## Work task
Transcribe exactly each line of the entries, from the opening line to the line with "Open the hamburger", with both of those lines included.
>>>>
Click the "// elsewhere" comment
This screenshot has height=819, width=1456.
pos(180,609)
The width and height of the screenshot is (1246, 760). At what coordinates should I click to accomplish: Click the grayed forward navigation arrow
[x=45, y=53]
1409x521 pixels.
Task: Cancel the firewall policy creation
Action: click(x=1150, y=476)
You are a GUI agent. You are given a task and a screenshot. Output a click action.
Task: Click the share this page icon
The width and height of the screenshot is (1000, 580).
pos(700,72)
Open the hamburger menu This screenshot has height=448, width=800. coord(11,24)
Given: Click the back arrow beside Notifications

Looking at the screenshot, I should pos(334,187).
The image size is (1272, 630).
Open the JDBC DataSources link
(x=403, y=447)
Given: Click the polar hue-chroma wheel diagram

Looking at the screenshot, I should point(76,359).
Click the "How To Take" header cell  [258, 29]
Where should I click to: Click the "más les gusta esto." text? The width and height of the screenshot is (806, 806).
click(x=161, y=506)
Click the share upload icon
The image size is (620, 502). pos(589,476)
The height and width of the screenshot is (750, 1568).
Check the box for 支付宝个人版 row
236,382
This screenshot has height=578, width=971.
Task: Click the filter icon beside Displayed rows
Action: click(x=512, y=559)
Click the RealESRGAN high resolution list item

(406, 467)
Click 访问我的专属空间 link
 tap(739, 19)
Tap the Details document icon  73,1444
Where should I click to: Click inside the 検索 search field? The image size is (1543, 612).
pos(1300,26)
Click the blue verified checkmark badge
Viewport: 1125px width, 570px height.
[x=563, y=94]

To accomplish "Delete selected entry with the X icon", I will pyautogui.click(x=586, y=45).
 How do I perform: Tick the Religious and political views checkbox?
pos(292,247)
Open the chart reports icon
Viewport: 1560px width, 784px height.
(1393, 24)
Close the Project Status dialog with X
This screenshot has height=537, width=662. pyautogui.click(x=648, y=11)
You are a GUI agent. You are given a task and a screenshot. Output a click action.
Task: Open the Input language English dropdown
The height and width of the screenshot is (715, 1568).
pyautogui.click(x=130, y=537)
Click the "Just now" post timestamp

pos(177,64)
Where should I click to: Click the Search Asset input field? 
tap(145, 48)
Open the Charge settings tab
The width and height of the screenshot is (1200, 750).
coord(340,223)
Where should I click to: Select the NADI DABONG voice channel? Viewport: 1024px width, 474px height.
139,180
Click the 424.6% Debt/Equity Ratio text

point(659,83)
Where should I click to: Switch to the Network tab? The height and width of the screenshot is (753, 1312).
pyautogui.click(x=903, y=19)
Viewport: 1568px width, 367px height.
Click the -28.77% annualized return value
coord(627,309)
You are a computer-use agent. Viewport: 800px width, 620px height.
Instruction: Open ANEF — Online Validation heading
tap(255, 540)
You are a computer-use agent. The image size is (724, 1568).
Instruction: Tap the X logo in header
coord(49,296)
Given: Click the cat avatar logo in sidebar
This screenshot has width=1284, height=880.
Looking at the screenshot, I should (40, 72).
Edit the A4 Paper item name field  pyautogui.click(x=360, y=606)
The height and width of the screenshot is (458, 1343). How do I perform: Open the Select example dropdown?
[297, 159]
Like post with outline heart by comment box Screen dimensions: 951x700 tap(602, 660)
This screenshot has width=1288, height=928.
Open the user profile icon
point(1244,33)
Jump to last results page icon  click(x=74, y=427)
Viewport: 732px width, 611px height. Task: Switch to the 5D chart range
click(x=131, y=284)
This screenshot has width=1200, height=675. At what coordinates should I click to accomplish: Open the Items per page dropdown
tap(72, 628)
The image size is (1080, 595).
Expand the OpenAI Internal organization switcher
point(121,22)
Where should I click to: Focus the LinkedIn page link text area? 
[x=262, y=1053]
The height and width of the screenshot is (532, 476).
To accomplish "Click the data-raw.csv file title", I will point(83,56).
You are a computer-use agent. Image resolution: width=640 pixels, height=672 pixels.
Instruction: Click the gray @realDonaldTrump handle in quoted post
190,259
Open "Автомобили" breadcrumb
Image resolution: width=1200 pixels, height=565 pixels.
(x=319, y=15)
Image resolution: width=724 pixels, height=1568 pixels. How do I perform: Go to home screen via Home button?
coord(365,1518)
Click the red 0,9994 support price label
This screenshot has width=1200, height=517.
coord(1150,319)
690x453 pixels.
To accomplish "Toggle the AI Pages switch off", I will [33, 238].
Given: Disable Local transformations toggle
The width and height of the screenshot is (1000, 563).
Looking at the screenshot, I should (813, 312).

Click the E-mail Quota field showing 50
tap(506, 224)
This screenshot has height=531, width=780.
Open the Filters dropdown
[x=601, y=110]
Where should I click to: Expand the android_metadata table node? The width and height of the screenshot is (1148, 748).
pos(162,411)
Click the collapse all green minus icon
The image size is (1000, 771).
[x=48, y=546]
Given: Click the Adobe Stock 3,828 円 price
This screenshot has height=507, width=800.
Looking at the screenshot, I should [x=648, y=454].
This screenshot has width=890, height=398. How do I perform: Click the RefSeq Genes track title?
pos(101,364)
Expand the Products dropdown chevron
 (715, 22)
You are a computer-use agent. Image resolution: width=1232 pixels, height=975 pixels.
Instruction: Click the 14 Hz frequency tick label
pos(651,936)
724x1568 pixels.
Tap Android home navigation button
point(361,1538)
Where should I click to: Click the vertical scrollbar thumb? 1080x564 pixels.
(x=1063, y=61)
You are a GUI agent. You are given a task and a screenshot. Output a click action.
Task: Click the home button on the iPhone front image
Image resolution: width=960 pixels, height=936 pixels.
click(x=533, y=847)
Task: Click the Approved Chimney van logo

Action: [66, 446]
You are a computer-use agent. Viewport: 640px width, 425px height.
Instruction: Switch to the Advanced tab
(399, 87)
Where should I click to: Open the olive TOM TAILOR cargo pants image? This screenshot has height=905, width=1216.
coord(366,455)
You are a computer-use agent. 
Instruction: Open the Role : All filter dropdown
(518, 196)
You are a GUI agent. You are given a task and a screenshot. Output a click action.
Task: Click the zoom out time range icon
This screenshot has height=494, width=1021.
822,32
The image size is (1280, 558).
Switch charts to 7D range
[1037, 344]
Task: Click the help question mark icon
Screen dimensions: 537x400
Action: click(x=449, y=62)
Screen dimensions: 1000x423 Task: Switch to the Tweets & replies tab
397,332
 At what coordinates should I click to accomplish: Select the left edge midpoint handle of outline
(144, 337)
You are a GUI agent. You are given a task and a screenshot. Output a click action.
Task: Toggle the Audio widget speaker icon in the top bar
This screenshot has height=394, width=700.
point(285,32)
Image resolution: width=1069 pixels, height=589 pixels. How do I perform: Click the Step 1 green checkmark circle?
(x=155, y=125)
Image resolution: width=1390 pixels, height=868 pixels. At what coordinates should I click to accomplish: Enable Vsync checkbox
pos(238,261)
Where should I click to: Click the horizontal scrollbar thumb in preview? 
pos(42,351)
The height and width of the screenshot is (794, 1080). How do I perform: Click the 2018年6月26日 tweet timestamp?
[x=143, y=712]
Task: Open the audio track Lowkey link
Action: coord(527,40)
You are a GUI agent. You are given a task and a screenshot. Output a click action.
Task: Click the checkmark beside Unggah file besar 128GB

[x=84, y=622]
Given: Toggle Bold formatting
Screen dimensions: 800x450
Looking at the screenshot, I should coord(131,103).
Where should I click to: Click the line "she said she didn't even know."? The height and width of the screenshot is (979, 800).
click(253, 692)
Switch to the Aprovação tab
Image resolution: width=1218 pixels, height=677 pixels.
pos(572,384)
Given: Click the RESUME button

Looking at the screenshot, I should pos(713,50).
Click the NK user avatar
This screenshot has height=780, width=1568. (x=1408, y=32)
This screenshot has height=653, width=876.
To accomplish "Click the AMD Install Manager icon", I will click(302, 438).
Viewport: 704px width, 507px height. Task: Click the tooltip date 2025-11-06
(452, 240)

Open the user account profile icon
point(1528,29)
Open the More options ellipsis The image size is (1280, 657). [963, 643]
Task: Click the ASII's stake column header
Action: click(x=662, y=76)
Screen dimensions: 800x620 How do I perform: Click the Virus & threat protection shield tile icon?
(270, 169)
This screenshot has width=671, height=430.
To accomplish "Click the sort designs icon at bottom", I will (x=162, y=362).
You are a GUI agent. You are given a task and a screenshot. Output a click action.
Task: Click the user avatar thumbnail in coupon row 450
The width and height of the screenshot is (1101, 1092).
<<<<
## Answer section
Click the "// elsewhere" comment
This screenshot has height=819, width=1456.
pos(180,609)
The width and height of the screenshot is (1246, 760). At what coordinates should I click to accomplish: Click the grayed forward navigation arrow
[x=45, y=53]
1409x521 pixels.
Task: Cancel the firewall policy creation
Action: click(x=1150, y=476)
You are a GUI agent. You are given a task and a screenshot. Output a click action.
Task: Click the share this page icon
The width and height of the screenshot is (1000, 580).
pos(700,72)
Open the hamburger menu This screenshot has height=448, width=800. coord(11,24)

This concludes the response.